● Problem details
Would you go on with the MBFR paper below, starting right after its last sentence?

● Quoted text
::::
Paper Prepared in the Department of State

MBFR—Major Issues for the Deputy Foreign Ministers Meeting

The following topics will be considered at the October 5–6 Deputy Foreign Ministers meeting in Brussels:

—the naming of an MBFR explorer.

—the delineation of his mandate.

—the setting out of October-December MBFR work program.

In addition, the meeting will serve as an occasion for stressing the importance we attach to Allied force improvements.

A certain amount of agreement has already been reached among the Allies on the explorer and his mandate:

—everyone accepts Manlio Brosio,9 and it remains only to appoint him officially. Brosio is arriving in Washington on September 28–29 and has indicated his interest in discussing MBFR. He is specifically concerned at the limitations on the explorer’s mandate, and the fluctuating pace of US leadership in MBFR preparations.

—there is a general consensus that he will be accompanied by a small staff, including an American and several other allied representatives, including probably one from the UK and the FRG.

—there is general agreement that he should explore and not negotiate.

There are, however, some issues outstanding concerning where the explorer should go and what he should or should not say to the Soviets. The Allies will look to us for a strong lead in resolving them, and also in indicating the appropriate next steps. While some of these disputes reflect deep-seated concerns among the Allies, many of them can for the moment be managed by compromise phraseology. The most critical of the issues to be addressed before the Deputy Foreign Ministers Meeting are outlined below, together with recommended US positions on each.
::::
● Information shown

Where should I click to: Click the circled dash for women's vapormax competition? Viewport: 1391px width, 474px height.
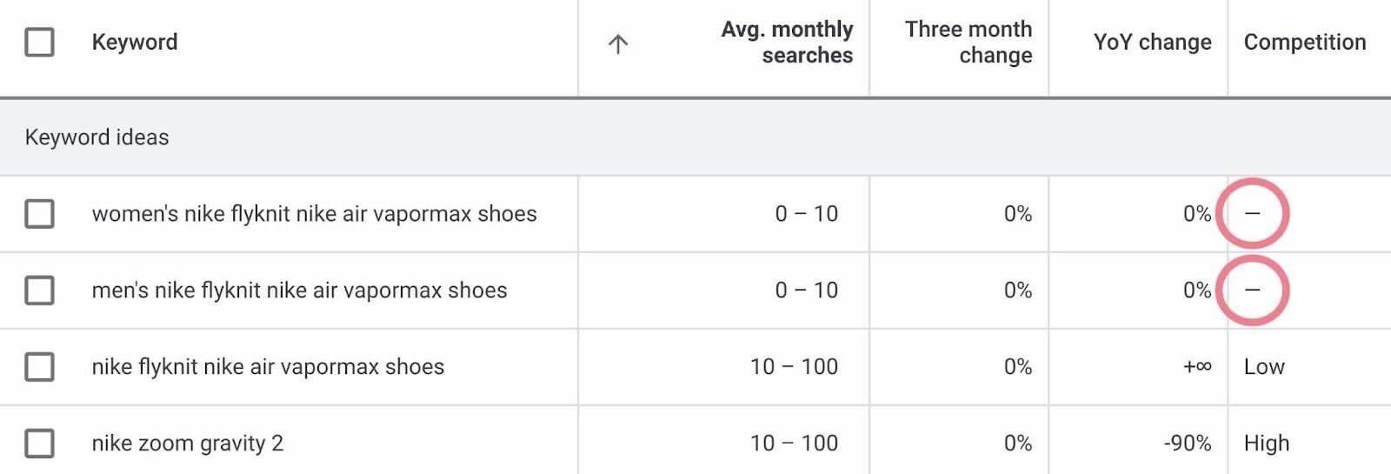pos(1252,214)
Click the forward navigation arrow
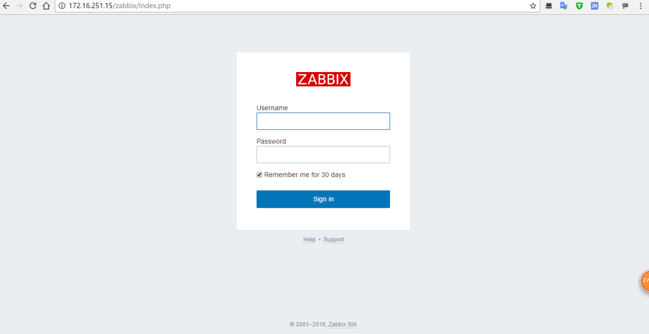 (20, 6)
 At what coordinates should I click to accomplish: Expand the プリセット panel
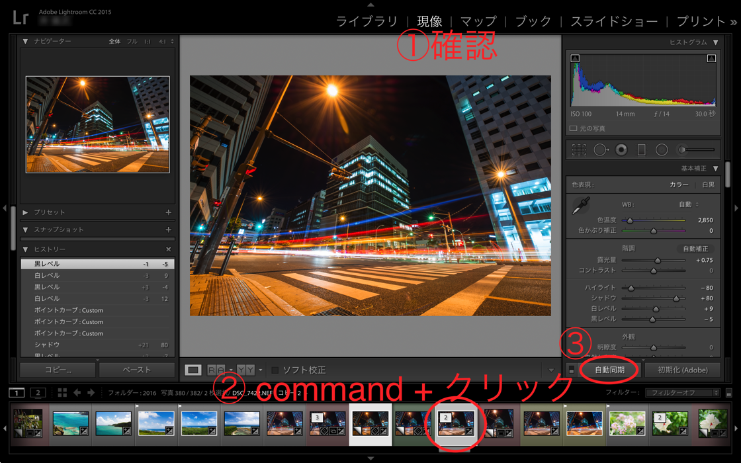pos(25,212)
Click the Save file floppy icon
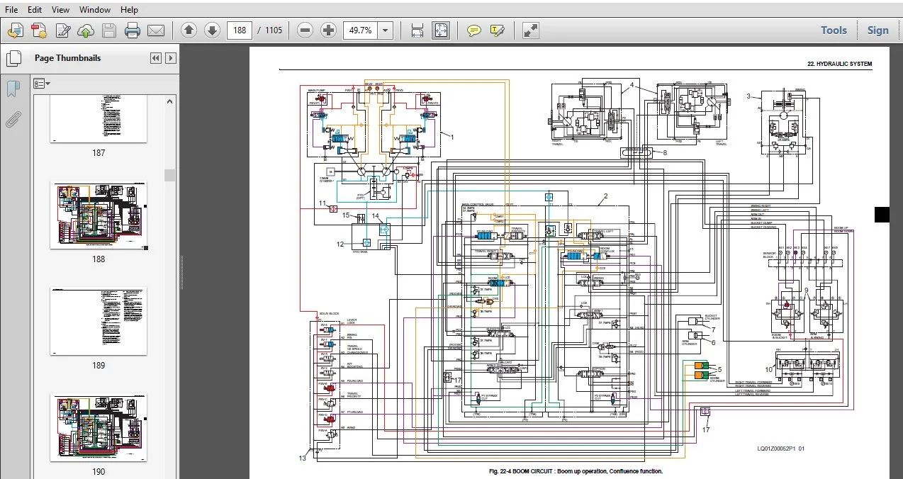903x479 pixels. [108, 30]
::::
● Response below
The explorer’s itinerary—No alliance consensus has emerged to date on the exact itinerary to be followed by the explorer. None of the Allies object to his beginning the explorations in Moscow; most also support [Page 311]subsequent visits to certain Warsaw Pact capitals; a few further think that he should go to certain neutral capitals as well.

The Department of State believes that the explorer should begin his soundings in Moscow, and that the specifics of his later itinerary should be scheduled on the basis of Allied decisions following his Moscow trip. Possible East European capitals that might be visited are Warsaw and Prague. Visits to Pact capitals other than these might suggest a different area of reduction than those now being considered. We do not favor a visit to neutral capitals, which we feel would be irrelevant to his basic mission and might subsequently tie the neutral countries to the negotiating process.

The explorer’s mandate

1. Geographic Area—The Alliance agrees that any negotiations should consider Central Europe as the area for reductions. Although several allies, including the US, would prefer the Rapacki area (FRG, GDR, Poland and Czechoslovakia), all, bowing to FRG insistence, are prepared to accept the NATO Guidelines area (Rapacki plus Benelux). In addition, at this point Belgium is insisting that if it is to be included, Hungary should be added to the Guidelines area.

Addition of Hungary to the reduction area expands the area on the Soviet side and may be desired by the Hungarian Government. For the moment it appears acceptable to all but the Netherlands and us.

The US has recently stated to the allies that it was not prepared to accept the inclusion of Hungary pending examination of the political and military aspects of the issue. These include:

—the question of negotiability if the NATO Guidelines Area is expanded on the Warsaw Pact side alone;

—the possibility that the Warsaw Pact may seek to add territory on the Western side to the reduction area;

—the possibility that the USSR may take its reductions relatively more in Hungary than elsewhere, i.e., on the Central Front.

Because of the strong FRG views and also because of considerations of negotiability, the Department of State believes we should support the NATO Guidelines Area. At the October meeting, we should resist either the addition of Hungary to or the unilateral withdrawal of Belgium from the reduction area. The reason for opposing Belgium’s withdrawal is that if it withdraws, Luxembourg would almost certainly follow, and possibly the Netherlands as well. The result would be the Rapacki area which would be unacceptable to the FRG. However, we should be prepared to accept the addition of Hungary in preference to the withdrawal of Belgium, if this is the only choice.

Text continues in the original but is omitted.